Data rows »
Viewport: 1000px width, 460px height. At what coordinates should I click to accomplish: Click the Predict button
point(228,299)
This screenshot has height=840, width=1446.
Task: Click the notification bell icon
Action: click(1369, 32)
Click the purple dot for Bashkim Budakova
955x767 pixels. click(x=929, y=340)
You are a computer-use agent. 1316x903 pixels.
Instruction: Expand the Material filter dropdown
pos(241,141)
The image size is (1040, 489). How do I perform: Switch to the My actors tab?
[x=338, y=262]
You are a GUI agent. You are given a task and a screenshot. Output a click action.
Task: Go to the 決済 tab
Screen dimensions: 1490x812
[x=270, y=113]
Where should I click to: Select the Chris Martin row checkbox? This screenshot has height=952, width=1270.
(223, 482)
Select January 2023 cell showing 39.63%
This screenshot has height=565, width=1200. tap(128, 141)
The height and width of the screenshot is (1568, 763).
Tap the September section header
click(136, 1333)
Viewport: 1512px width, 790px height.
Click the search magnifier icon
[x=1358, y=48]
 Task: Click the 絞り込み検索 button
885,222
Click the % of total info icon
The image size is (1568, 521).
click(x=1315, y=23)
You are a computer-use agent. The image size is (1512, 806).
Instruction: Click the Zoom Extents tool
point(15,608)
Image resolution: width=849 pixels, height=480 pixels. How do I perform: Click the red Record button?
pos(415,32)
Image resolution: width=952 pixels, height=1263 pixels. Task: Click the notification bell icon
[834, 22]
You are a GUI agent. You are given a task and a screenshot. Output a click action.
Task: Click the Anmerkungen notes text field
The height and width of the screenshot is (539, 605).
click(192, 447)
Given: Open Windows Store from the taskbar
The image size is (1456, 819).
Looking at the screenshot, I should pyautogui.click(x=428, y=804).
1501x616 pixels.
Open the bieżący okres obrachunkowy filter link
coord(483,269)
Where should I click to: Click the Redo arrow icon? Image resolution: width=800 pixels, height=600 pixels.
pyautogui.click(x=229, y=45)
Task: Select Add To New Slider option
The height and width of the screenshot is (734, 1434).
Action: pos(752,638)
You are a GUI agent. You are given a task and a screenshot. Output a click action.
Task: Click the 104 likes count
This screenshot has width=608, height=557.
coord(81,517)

Exercise aim » Pull out every line of the data above that contains the string "Instruction". Uppercase and lowercase letters count as different.

Solved problem »
Instruction: Expand the Material filter dropdown
Instruction: Click the Zoom Extents tool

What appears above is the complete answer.